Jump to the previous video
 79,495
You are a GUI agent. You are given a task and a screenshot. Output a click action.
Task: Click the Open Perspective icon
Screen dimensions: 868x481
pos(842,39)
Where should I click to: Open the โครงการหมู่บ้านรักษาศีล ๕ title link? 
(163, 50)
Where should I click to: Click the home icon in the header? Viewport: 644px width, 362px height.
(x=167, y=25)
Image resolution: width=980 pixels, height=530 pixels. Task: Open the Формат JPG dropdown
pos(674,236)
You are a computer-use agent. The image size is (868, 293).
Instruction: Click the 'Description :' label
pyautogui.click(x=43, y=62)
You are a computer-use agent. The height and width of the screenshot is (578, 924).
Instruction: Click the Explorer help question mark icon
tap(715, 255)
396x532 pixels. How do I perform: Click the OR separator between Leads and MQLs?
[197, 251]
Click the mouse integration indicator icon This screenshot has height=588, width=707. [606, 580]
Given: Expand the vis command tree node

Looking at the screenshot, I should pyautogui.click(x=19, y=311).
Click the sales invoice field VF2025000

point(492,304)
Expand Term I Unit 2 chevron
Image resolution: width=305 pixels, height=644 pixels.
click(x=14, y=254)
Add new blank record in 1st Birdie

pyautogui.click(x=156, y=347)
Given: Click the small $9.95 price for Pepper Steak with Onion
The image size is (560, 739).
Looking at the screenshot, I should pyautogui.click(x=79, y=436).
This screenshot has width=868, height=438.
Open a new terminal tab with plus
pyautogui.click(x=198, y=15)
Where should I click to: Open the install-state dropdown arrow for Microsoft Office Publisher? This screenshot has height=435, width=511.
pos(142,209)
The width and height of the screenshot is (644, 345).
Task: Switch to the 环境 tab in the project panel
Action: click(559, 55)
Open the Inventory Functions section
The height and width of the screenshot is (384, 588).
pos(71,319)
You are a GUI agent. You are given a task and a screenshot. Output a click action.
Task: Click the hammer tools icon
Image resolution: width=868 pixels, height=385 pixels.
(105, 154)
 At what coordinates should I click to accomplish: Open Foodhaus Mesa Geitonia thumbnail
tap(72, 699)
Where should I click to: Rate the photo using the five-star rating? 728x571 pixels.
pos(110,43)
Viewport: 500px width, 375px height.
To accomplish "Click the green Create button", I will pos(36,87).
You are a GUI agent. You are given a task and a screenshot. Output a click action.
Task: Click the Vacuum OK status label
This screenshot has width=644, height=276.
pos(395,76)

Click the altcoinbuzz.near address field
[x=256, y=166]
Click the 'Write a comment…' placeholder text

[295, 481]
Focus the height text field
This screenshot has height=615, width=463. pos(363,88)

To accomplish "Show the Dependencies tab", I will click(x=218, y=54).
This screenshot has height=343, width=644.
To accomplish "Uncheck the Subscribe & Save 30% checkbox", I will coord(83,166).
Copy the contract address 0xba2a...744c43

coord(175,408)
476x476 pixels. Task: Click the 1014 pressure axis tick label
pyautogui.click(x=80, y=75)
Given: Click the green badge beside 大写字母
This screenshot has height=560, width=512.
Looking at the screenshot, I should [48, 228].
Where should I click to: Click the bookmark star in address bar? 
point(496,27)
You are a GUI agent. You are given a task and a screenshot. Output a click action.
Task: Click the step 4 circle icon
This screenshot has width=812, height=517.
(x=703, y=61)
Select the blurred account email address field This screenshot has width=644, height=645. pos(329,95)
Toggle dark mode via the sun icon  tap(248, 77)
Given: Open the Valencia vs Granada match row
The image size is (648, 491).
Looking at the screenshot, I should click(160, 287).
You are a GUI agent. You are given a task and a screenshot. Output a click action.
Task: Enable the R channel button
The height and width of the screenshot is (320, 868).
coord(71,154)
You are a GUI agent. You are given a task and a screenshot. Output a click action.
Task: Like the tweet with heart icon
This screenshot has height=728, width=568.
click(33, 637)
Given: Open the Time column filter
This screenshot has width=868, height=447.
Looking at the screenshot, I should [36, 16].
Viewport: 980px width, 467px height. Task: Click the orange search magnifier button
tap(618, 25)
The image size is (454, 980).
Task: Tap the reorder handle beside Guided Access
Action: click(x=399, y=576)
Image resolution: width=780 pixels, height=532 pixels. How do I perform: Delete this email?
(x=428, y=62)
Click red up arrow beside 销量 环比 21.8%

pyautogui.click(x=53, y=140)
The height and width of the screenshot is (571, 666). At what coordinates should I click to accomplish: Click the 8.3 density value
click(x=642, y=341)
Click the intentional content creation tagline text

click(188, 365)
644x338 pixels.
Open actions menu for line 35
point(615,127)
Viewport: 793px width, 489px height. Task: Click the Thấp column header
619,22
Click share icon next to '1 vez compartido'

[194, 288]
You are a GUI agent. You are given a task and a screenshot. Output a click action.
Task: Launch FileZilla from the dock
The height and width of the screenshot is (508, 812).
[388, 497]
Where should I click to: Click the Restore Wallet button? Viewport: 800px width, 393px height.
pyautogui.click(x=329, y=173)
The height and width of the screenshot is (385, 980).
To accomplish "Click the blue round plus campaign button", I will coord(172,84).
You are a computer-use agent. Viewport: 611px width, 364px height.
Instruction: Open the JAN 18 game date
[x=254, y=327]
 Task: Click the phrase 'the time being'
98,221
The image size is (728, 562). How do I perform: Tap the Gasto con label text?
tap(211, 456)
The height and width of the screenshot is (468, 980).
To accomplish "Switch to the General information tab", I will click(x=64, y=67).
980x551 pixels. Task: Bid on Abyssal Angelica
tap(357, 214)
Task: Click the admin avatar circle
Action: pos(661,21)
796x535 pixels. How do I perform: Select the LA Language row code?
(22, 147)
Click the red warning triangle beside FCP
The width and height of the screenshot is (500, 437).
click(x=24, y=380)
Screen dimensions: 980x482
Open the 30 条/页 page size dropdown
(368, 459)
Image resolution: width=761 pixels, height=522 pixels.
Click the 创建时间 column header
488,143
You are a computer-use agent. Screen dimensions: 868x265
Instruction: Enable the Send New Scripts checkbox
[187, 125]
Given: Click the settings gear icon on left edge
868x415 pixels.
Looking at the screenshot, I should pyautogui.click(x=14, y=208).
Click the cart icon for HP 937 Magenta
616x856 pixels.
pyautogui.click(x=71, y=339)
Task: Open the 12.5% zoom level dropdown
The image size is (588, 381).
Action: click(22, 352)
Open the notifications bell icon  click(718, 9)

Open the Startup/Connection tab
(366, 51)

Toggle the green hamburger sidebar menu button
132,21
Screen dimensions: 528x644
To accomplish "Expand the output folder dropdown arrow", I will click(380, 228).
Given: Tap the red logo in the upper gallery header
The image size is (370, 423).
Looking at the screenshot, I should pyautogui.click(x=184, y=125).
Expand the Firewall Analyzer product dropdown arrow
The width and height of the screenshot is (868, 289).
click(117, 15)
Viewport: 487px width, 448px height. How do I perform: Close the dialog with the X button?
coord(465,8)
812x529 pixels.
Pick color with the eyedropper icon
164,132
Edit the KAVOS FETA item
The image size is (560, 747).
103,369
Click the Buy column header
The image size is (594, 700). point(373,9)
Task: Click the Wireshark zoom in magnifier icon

AIM OF THE EXERCISE :: Return each entry from above without altering a single character.

ANSWER SECTION ::
Jump to the previous video
 79,495
You are a GUI agent. You are given a task and a screenshot. Output a click action.
Task: Click the Open Perspective icon
Screen dimensions: 868x481
pos(842,39)
Where should I click to: Open the โครงการหมู่บ้านรักษาศีล ๕ title link? 
(163, 50)
Where should I click to: Click the home icon in the header? Viewport: 644px width, 362px height.
(x=167, y=25)
Image resolution: width=980 pixels, height=530 pixels. Task: Open the Формат JPG dropdown
pos(674,236)
You are a computer-use agent. The image size is (868, 293).
Instruction: Click the 'Description :' label
pyautogui.click(x=43, y=62)
You are a computer-use agent. The height and width of the screenshot is (578, 924).
Instruction: Click the Explorer help question mark icon
tap(715, 255)
396x532 pixels. How do I perform: Click the OR separator between Leads and MQLs?
[197, 251]
Click the mouse integration indicator icon This screenshot has height=588, width=707. [606, 580]
Given: Expand the vis command tree node

Looking at the screenshot, I should pyautogui.click(x=19, y=311).
Click the sales invoice field VF2025000

point(492,304)
Expand Term I Unit 2 chevron
Image resolution: width=305 pixels, height=644 pixels.
click(x=14, y=254)
Add new blank record in 1st Birdie

pyautogui.click(x=156, y=347)
Given: Click the small $9.95 price for Pepper Steak with Onion
The image size is (560, 739).
Looking at the screenshot, I should pyautogui.click(x=79, y=436).
This screenshot has width=868, height=438.
Open a new terminal tab with plus
pyautogui.click(x=198, y=15)
Where should I click to: Open the install-state dropdown arrow for Microsoft Office Publisher? This screenshot has height=435, width=511.
pos(142,209)
The width and height of the screenshot is (644, 345).
Task: Switch to the 环境 tab in the project panel
Action: click(559, 55)
Open the Inventory Functions section
The height and width of the screenshot is (384, 588).
pos(71,319)
You are a GUI agent. You are given a task and a screenshot. Output a click action.
Task: Click the hammer tools icon
Image resolution: width=868 pixels, height=385 pixels.
(105, 154)
 At what coordinates should I click to accomplish: Open Foodhaus Mesa Geitonia thumbnail
tap(72, 699)
Where should I click to: Rate the photo using the five-star rating? 728x571 pixels.
pos(110,43)
Viewport: 500px width, 375px height.
To accomplish "Click the green Create button", I will pos(36,87).
You are a GUI agent. You are given a task and a screenshot. Output a click action.
Task: Click the Vacuum OK status label
This screenshot has width=644, height=276.
pos(395,76)

Click the altcoinbuzz.near address field
[x=256, y=166]
Click the 'Write a comment…' placeholder text

[295, 481]
Focus the height text field
This screenshot has height=615, width=463. pos(363,88)

To accomplish "Show the Dependencies tab", I will click(x=218, y=54).
This screenshot has height=343, width=644.
To accomplish "Uncheck the Subscribe & Save 30% checkbox", I will coord(83,166).
Copy the contract address 0xba2a...744c43

coord(175,408)
476x476 pixels. Task: Click the 1014 pressure axis tick label
pyautogui.click(x=80, y=75)
Given: Click the green badge beside 大写字母
This screenshot has height=560, width=512.
Looking at the screenshot, I should [48, 228].
Where should I click to: Click the bookmark star in address bar? 
point(496,27)
You are a GUI agent. You are given a task and a screenshot. Output a click action.
Task: Click the step 4 circle icon
This screenshot has width=812, height=517.
(x=703, y=61)
Select the blurred account email address field This screenshot has width=644, height=645. pos(329,95)
Toggle dark mode via the sun icon  tap(248, 77)
Given: Open the Valencia vs Granada match row
The image size is (648, 491).
Looking at the screenshot, I should click(160, 287).
You are a GUI agent. You are given a task and a screenshot. Output a click action.
Task: Enable the R channel button
The height and width of the screenshot is (320, 868).
coord(71,154)
You are a GUI agent. You are given a task and a screenshot. Output a click action.
Task: Like the tweet with heart icon
This screenshot has height=728, width=568.
click(33, 637)
Given: Open the Time column filter
This screenshot has width=868, height=447.
Looking at the screenshot, I should [36, 16].
Viewport: 980px width, 467px height. Task: Click the orange search magnifier button
tap(618, 25)
The image size is (454, 980).
Task: Tap the reorder handle beside Guided Access
Action: click(x=399, y=576)
Image resolution: width=780 pixels, height=532 pixels. How do I perform: Delete this email?
(x=428, y=62)
Click red up arrow beside 销量 环比 21.8%

pyautogui.click(x=53, y=140)
The height and width of the screenshot is (571, 666). At what coordinates should I click to accomplish: Click the 8.3 density value
click(x=642, y=341)
Click the intentional content creation tagline text

click(188, 365)
644x338 pixels.
Open actions menu for line 35
point(615,127)
Viewport: 793px width, 489px height. Task: Click the Thấp column header
619,22
Click share icon next to '1 vez compartido'

[194, 288]
You are a GUI agent. You are given a task and a screenshot. Output a click action.
Task: Launch FileZilla from the dock
The height and width of the screenshot is (508, 812).
[388, 497]
Where should I click to: Click the Restore Wallet button? Viewport: 800px width, 393px height.
pyautogui.click(x=329, y=173)
The height and width of the screenshot is (385, 980).
To accomplish "Click the blue round plus campaign button", I will coord(172,84).
You are a computer-use agent. Viewport: 611px width, 364px height.
Instruction: Open the JAN 18 game date
[x=254, y=327]
 Task: Click the phrase 'the time being'
98,221
The image size is (728, 562). How do I perform: Tap the Gasto con label text?
tap(211, 456)
The height and width of the screenshot is (468, 980).
To accomplish "Switch to the General information tab", I will click(x=64, y=67).
980x551 pixels. Task: Bid on Abyssal Angelica
tap(357, 214)
Task: Click the admin avatar circle
Action: pos(661,21)
796x535 pixels. How do I perform: Select the LA Language row code?
(22, 147)
Click the red warning triangle beside FCP
The width and height of the screenshot is (500, 437).
click(x=24, y=380)
Screen dimensions: 980x482
Open the 30 条/页 page size dropdown
(368, 459)
Image resolution: width=761 pixels, height=522 pixels.
Click the 创建时间 column header
488,143
You are a computer-use agent. Screen dimensions: 868x265
Instruction: Enable the Send New Scripts checkbox
[187, 125]
Given: Click the settings gear icon on left edge
868x415 pixels.
Looking at the screenshot, I should pyautogui.click(x=14, y=208).
Click the cart icon for HP 937 Magenta
616x856 pixels.
pyautogui.click(x=71, y=339)
Task: Open the 12.5% zoom level dropdown
The image size is (588, 381).
Action: click(22, 352)
Open the notifications bell icon  click(718, 9)

Open the Startup/Connection tab
(366, 51)

Toggle the green hamburger sidebar menu button
132,21
Screen dimensions: 528x644
To accomplish "Expand the output folder dropdown arrow", I will click(380, 228).
Given: Tap the red logo in the upper gallery header
The image size is (370, 423).
Looking at the screenshot, I should pyautogui.click(x=184, y=125).
Expand the Firewall Analyzer product dropdown arrow
The width and height of the screenshot is (868, 289).
click(117, 15)
Viewport: 487px width, 448px height. How do I perform: Close the dialog with the X button?
coord(465,8)
812x529 pixels.
Pick color with the eyedropper icon
164,132
Edit the KAVOS FETA item
The image size is (560, 747).
103,369
Click the Buy column header
The image size is (594, 700). point(373,9)
Task: Click the Wireshark zoom in magnifier icon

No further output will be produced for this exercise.